***** Available data *****

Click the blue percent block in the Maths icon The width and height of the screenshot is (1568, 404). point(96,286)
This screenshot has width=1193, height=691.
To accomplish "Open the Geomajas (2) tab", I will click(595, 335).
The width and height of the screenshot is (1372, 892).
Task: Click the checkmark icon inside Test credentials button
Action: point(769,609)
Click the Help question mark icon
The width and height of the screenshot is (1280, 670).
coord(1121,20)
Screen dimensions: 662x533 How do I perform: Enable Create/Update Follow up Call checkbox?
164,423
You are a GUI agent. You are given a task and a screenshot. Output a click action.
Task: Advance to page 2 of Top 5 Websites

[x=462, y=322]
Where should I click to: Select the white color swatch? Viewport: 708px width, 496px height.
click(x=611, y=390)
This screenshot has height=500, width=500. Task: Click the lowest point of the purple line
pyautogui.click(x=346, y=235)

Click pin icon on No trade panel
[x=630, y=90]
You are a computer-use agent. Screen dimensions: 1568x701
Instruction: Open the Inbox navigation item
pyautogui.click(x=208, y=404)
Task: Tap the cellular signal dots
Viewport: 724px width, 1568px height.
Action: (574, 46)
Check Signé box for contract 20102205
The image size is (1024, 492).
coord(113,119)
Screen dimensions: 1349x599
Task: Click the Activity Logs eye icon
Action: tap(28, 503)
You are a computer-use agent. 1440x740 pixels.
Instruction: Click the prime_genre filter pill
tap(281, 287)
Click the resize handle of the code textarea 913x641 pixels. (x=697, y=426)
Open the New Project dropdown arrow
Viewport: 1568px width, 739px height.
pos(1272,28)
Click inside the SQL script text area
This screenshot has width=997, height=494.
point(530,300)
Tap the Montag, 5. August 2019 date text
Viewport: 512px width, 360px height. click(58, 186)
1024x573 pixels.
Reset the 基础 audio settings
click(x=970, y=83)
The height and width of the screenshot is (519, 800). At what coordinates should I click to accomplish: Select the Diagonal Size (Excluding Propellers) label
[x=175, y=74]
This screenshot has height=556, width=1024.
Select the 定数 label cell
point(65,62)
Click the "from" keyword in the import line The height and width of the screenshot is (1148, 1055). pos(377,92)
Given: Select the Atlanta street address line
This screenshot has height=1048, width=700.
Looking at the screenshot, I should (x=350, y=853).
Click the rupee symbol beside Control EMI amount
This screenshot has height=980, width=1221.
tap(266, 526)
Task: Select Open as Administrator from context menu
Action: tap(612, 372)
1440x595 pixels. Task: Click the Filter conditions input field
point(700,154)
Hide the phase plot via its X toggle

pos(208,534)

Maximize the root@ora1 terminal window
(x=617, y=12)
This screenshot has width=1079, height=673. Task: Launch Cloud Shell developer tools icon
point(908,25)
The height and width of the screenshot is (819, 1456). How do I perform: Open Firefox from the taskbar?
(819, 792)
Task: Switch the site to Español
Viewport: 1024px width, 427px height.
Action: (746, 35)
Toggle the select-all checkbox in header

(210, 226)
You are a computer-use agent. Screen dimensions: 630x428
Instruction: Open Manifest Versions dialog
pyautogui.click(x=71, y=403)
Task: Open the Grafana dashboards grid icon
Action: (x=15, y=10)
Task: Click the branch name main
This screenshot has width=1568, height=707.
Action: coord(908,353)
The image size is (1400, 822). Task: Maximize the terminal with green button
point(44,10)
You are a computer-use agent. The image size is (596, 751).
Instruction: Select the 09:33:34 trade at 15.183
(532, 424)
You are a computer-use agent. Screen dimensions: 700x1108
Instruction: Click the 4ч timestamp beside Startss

*****

Copy out the records shown above, every one, exactly.

_Expected answer_:
Click the blue percent block in the Maths icon The width and height of the screenshot is (1568, 404). point(96,286)
This screenshot has width=1193, height=691.
To accomplish "Open the Geomajas (2) tab", I will click(595, 335).
The width and height of the screenshot is (1372, 892).
Task: Click the checkmark icon inside Test credentials button
Action: point(769,609)
Click the Help question mark icon
The width and height of the screenshot is (1280, 670).
coord(1121,20)
Screen dimensions: 662x533 How do I perform: Enable Create/Update Follow up Call checkbox?
164,423
You are a GUI agent. You are given a task and a screenshot. Output a click action.
Task: Advance to page 2 of Top 5 Websites

[x=462, y=322]
Where should I click to: Select the white color swatch? Viewport: 708px width, 496px height.
click(x=611, y=390)
This screenshot has height=500, width=500. Task: Click the lowest point of the purple line
pyautogui.click(x=346, y=235)

Click pin icon on No trade panel
[x=630, y=90]
You are a computer-use agent. Screen dimensions: 1568x701
Instruction: Open the Inbox navigation item
pyautogui.click(x=208, y=404)
Task: Tap the cellular signal dots
Viewport: 724px width, 1568px height.
Action: (574, 46)
Check Signé box for contract 20102205
The image size is (1024, 492).
coord(113,119)
Screen dimensions: 1349x599
Task: Click the Activity Logs eye icon
Action: tap(28, 503)
You are a computer-use agent. 1440x740 pixels.
Instruction: Click the prime_genre filter pill
tap(281, 287)
Click the resize handle of the code textarea 913x641 pixels. (x=697, y=426)
Open the New Project dropdown arrow
Viewport: 1568px width, 739px height.
pos(1272,28)
Click inside the SQL script text area
This screenshot has width=997, height=494.
point(530,300)
Tap the Montag, 5. August 2019 date text
Viewport: 512px width, 360px height. click(58, 186)
1024x573 pixels.
Reset the 基础 audio settings
click(x=970, y=83)
The height and width of the screenshot is (519, 800). At what coordinates should I click to accomplish: Select the Diagonal Size (Excluding Propellers) label
[x=175, y=74]
This screenshot has height=556, width=1024.
Select the 定数 label cell
point(65,62)
Click the "from" keyword in the import line The height and width of the screenshot is (1148, 1055). pos(377,92)
Given: Select the Atlanta street address line
This screenshot has height=1048, width=700.
Looking at the screenshot, I should (x=350, y=853).
Click the rupee symbol beside Control EMI amount
This screenshot has height=980, width=1221.
tap(266, 526)
Task: Select Open as Administrator from context menu
Action: tap(612, 372)
1440x595 pixels. Task: Click the Filter conditions input field
point(700,154)
Hide the phase plot via its X toggle

pos(208,534)

Maximize the root@ora1 terminal window
(x=617, y=12)
This screenshot has width=1079, height=673. Task: Launch Cloud Shell developer tools icon
point(908,25)
The height and width of the screenshot is (819, 1456). How do I perform: Open Firefox from the taskbar?
(819, 792)
Task: Switch the site to Español
Viewport: 1024px width, 427px height.
Action: (746, 35)
Toggle the select-all checkbox in header

(210, 226)
You are a computer-use agent. Screen dimensions: 630x428
Instruction: Open Manifest Versions dialog
pyautogui.click(x=71, y=403)
Task: Open the Grafana dashboards grid icon
Action: (x=15, y=10)
Task: Click the branch name main
This screenshot has width=1568, height=707.
Action: coord(908,353)
The image size is (1400, 822). Task: Maximize the terminal with green button
point(44,10)
You are a computer-use agent. The image size is (596, 751).
Instruction: Select the 09:33:34 trade at 15.183
(532, 424)
You are a computer-use agent. Screen dimensions: 700x1108
Instruction: Click the 4ч timestamp beside Startss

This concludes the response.